» **What the task requires**: Show all the lines in the data below that include the word "checkmark".

Start of The data

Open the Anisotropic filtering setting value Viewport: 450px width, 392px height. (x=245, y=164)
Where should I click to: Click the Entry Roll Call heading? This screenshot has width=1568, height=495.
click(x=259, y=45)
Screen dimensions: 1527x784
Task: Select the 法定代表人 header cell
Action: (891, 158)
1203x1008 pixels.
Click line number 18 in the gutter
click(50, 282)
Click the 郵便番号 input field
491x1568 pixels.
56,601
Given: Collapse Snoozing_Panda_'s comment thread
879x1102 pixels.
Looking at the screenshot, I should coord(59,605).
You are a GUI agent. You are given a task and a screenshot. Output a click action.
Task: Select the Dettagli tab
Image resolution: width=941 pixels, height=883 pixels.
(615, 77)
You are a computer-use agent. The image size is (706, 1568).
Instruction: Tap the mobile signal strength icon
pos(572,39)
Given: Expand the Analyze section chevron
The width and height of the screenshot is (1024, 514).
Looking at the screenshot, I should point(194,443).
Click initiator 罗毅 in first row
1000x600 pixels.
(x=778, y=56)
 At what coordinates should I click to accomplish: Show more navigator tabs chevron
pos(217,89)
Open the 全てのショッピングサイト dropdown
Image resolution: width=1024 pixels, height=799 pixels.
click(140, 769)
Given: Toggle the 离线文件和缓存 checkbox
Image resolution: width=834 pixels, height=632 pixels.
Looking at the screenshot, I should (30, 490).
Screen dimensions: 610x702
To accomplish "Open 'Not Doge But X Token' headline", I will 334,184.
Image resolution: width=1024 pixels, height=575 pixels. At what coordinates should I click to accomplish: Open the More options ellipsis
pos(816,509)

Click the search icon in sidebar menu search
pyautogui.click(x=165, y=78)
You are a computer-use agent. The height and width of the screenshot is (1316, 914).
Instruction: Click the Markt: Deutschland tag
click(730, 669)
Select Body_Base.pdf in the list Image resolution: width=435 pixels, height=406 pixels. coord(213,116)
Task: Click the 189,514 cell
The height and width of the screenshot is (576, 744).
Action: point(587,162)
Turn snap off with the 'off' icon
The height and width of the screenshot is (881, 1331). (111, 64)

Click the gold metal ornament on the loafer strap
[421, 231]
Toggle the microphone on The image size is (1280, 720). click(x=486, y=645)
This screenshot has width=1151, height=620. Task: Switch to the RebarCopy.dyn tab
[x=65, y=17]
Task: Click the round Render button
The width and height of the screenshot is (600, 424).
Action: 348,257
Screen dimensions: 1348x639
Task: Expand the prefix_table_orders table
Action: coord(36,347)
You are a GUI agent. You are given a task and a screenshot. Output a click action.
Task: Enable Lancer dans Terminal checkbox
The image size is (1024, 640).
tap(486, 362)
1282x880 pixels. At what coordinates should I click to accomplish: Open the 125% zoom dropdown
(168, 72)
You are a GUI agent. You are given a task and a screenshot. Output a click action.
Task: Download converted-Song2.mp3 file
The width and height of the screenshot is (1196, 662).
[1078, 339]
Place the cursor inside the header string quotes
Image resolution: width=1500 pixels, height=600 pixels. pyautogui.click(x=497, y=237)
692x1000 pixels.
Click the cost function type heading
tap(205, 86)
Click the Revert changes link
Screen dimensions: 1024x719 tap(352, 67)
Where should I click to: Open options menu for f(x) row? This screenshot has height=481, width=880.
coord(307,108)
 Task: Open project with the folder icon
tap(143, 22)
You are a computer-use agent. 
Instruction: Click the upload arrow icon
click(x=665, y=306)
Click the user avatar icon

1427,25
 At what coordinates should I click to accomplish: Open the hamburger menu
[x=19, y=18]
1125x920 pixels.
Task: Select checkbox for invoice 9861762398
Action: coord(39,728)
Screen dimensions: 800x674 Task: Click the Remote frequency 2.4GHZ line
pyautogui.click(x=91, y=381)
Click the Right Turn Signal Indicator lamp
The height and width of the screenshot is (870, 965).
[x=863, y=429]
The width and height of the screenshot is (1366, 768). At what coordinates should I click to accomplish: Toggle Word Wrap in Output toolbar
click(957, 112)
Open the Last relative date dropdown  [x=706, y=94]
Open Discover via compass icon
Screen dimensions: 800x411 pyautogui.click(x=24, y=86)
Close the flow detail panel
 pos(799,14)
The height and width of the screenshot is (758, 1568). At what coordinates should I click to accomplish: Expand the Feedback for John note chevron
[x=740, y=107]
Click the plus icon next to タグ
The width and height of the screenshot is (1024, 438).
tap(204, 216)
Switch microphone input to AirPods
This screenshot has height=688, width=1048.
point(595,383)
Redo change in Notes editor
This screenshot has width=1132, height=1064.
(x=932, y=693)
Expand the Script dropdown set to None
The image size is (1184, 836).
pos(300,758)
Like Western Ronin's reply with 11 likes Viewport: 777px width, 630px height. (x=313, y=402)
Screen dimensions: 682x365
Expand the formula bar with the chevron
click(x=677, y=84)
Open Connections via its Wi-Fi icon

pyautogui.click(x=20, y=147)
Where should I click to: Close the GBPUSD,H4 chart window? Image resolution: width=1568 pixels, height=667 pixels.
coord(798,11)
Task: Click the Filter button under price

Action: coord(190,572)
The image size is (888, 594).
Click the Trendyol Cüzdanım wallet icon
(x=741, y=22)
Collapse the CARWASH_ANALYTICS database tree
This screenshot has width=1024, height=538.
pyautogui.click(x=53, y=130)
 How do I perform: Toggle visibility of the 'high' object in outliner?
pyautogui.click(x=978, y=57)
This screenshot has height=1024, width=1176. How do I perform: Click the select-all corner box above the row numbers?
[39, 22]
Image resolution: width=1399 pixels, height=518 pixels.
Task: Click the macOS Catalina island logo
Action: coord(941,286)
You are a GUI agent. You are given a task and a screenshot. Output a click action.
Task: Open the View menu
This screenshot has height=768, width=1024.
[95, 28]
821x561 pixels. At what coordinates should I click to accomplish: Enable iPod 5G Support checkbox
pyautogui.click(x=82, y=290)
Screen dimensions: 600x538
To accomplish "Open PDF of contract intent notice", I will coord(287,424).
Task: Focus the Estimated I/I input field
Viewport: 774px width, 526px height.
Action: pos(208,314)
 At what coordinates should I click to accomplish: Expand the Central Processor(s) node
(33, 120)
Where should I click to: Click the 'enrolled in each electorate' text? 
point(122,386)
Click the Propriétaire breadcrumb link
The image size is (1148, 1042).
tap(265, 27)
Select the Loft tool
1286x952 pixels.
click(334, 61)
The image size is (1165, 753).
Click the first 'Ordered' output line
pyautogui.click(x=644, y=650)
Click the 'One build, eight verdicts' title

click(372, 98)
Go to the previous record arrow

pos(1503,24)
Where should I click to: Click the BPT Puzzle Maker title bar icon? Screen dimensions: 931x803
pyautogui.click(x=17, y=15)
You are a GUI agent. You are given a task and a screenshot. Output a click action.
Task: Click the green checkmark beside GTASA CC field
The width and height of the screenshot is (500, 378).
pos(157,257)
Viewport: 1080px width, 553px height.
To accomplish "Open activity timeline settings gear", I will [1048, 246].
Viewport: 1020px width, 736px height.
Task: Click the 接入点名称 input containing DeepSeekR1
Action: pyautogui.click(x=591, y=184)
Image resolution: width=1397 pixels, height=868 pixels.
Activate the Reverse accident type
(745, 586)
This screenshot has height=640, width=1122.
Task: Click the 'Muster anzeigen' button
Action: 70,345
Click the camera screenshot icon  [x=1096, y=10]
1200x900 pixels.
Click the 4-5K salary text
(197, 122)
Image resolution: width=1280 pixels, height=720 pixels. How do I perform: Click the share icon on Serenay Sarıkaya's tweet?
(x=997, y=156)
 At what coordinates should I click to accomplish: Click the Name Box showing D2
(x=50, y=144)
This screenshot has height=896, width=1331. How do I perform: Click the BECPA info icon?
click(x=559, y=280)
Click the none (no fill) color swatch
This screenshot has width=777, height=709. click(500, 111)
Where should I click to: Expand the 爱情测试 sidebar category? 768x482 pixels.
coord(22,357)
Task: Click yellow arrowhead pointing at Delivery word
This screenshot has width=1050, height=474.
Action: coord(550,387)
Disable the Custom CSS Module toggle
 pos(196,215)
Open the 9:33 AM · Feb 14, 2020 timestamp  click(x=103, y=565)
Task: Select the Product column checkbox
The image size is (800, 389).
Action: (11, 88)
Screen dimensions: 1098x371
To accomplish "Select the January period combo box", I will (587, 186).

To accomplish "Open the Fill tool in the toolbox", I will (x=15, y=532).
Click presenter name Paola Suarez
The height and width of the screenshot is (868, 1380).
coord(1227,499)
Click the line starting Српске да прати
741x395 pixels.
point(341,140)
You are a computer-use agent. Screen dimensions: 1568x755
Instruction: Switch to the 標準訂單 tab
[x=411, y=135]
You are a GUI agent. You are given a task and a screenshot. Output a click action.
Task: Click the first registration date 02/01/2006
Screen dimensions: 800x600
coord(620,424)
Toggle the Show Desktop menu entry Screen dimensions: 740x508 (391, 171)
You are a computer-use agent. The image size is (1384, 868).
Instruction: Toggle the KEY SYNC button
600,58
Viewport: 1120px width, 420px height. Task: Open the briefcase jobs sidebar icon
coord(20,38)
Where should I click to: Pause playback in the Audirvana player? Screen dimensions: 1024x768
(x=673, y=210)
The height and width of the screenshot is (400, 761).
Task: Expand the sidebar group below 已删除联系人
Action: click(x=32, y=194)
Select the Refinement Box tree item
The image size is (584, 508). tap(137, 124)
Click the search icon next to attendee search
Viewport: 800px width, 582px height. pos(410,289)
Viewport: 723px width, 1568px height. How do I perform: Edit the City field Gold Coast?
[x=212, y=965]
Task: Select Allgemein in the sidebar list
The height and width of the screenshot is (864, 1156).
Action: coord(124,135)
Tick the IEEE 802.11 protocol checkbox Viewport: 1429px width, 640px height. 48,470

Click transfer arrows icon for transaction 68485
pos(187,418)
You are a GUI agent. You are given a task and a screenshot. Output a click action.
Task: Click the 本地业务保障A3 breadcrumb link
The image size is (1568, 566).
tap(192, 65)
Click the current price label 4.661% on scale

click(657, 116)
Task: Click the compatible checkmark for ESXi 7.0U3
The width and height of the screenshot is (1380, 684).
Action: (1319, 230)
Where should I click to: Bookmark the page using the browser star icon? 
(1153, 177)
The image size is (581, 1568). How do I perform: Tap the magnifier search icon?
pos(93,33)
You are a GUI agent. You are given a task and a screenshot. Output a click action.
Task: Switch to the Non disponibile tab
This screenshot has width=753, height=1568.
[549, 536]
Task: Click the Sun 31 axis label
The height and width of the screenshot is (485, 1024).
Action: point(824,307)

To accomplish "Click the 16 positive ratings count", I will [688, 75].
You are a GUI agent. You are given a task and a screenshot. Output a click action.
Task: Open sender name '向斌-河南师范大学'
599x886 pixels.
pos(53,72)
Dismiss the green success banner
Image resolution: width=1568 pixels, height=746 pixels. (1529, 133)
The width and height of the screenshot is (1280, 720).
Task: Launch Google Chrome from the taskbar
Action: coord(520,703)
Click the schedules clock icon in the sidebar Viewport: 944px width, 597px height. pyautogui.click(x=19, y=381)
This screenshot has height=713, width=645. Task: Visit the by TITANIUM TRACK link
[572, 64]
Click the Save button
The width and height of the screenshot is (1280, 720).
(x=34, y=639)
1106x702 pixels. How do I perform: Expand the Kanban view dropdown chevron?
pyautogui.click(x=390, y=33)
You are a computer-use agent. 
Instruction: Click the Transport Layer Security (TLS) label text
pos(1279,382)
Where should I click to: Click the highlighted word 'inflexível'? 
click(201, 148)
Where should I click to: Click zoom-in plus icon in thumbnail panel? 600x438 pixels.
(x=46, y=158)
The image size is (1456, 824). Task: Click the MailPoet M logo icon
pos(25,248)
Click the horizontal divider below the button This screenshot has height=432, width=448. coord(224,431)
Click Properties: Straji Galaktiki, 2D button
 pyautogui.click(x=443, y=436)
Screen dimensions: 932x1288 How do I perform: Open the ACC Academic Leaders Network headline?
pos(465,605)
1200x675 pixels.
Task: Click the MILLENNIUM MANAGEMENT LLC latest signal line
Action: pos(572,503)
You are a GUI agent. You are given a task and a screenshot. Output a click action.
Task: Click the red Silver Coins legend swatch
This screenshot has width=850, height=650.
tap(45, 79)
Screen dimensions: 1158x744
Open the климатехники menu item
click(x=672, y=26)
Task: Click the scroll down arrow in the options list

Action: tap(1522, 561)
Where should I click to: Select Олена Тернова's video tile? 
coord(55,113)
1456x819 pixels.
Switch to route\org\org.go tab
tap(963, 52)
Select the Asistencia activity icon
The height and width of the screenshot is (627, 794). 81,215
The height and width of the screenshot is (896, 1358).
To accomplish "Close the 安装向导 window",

End of The data

» **Problem solution**:
Task: Click the green checkmark beside GTASA CC field
Task: Click the compatible checkmark for ESXi 7.0U3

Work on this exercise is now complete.